LONDON: The Opec+ grouping of oil producers will hold its third ministerial summit of the year via videoconference Thursday to discuss output cuts in the face of fresh price volatility.
“The expectation is that the group will hold production steady also in May given current physical oil market weakness,” according to Bjarne Schieldrop, analyst at SEB.
However, he added that “Russia and Kazakhstan are likely to lift production yet another notch and the group in total is probably fine with that.”
The Opec cartel’s largest producer is Saudi Arabia but the Opec+ grouping also includes Russia, which produces even more crude oil.
Under its current agreement the Opec+ group is enforcing a drastic output cut, meaning seven million barrels that could be shipped to markets every day are being left in the ground.
The aim has been to avoid oversupplying a market suffering from a collapse in demand due to the coronavirus pandemic.
Without the production cuts, limited storage capacity could be saturated and the danger of a fall in prices — currently hovering around $60 per barrel — is real.
Indeed, the two benchmark contracts, American WTI and Europe’s Brent, have undergone a drastic price correction in recent weeks and have been subjected to fresh price instability over the last few days, a sign of serious market tension.

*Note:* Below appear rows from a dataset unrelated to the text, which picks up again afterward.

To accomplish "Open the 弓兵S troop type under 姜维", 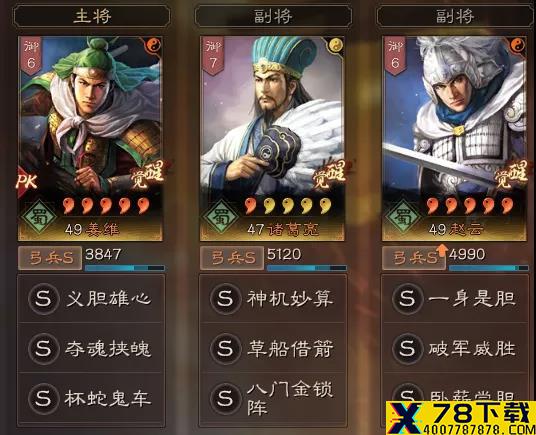I will pos(50,258).
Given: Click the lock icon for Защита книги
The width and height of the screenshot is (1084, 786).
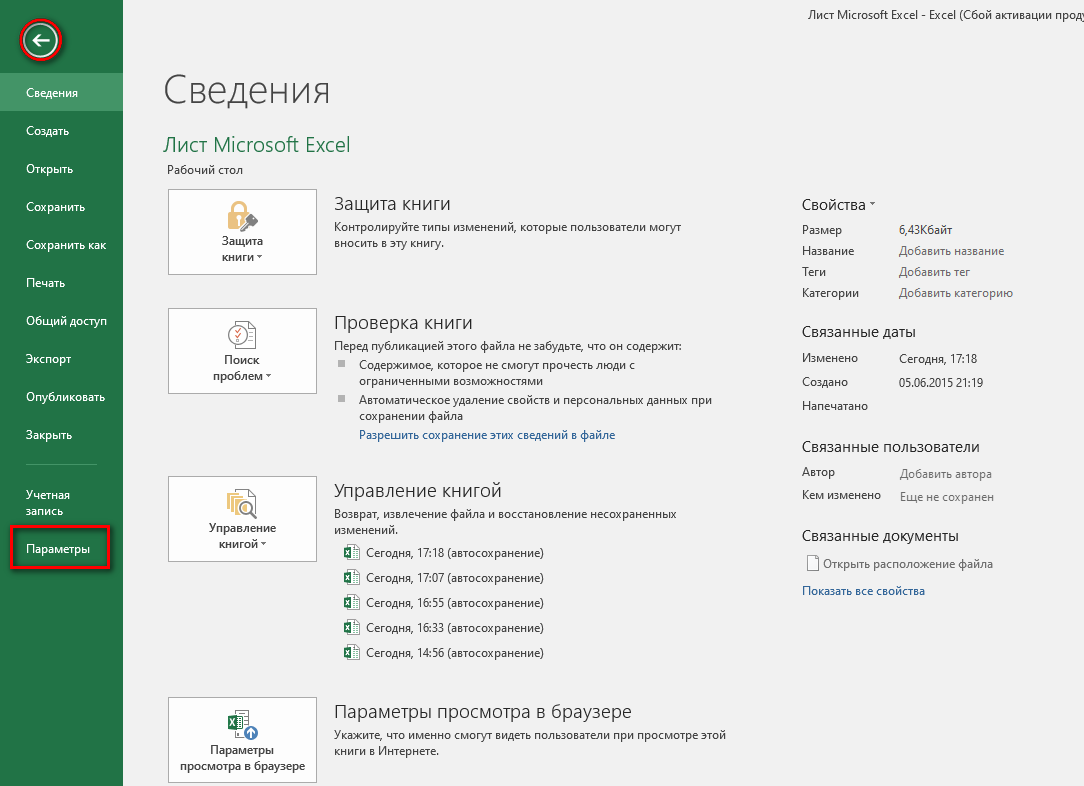Looking at the screenshot, I should [x=242, y=216].
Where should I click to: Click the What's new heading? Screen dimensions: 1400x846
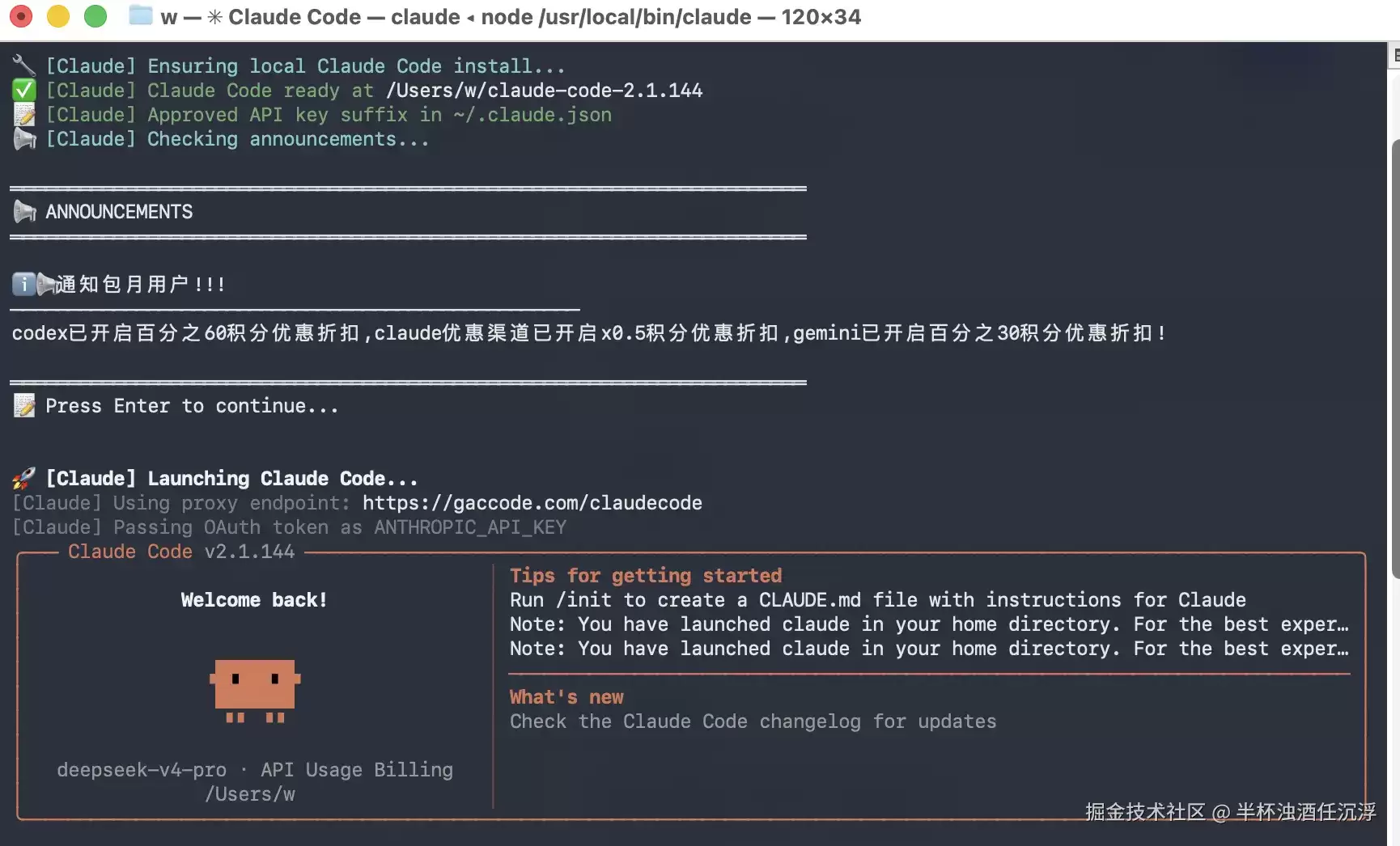tap(566, 697)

At the beginning of the year the arrival of effective coronavirus vaccines had led to hopes that widespread lockdowns, and with them the collapse in demand that has been a nightmare for the cartel, might soon be over.
But then came the third wave surge in Europe and the spread of the virus in key crude consumer markets such as India and Brazil.
“Oil demand trends are not only pressured by renewed lockdowns on the (European) continent but also chaos with its vaccination program,” said Stephen Brennock, analyst at PVM.
The International Energy Agency (IEA) reflected this more downbeat outlook in forecasts contained in its last report this month.
It estimated that global demand could take another two years to get back to its pre-crisis levels.
Despite different opinions on how to manage fallout from the crisis, Opec+ has been able to unite around a very cautious policy of slow increase in capacity based on “prudence”, a watchword of Saudi energy minister Prince Abdulaziz bin Salman.
To help smaller producers, Saudi Arabia agreed to reduce its own output by an extra million barrels per day (bpd) in February, March and April.
However this cut “was never going to last forever and traders are now getting increasingly worried that the kingdom will not hold on to it for much longer” says Louise Dickson of Rystad.
As such Riyadh’s moves at this week’s meeting will be especially keenly watched.
Faced with a constantly shifting market, the Opec+ states have agreed to an almost monthly rhythm of meetings to thrash out policy for the month to follow, rather than the twice-yearly meetings which were the norm before the pandemic.
Once again the thorny subject of respect for production cut quotas will be hanging over the meeting, as well the issue of the three producers who have thus far been exempted from cuts — Venezuela, Libya and Iran.
On Wednesday the group will hold preliminary discussions in the form of its Joint Ministerial Monitoring Committee (JMMC), which is tasked with overseeing implementation of agreements.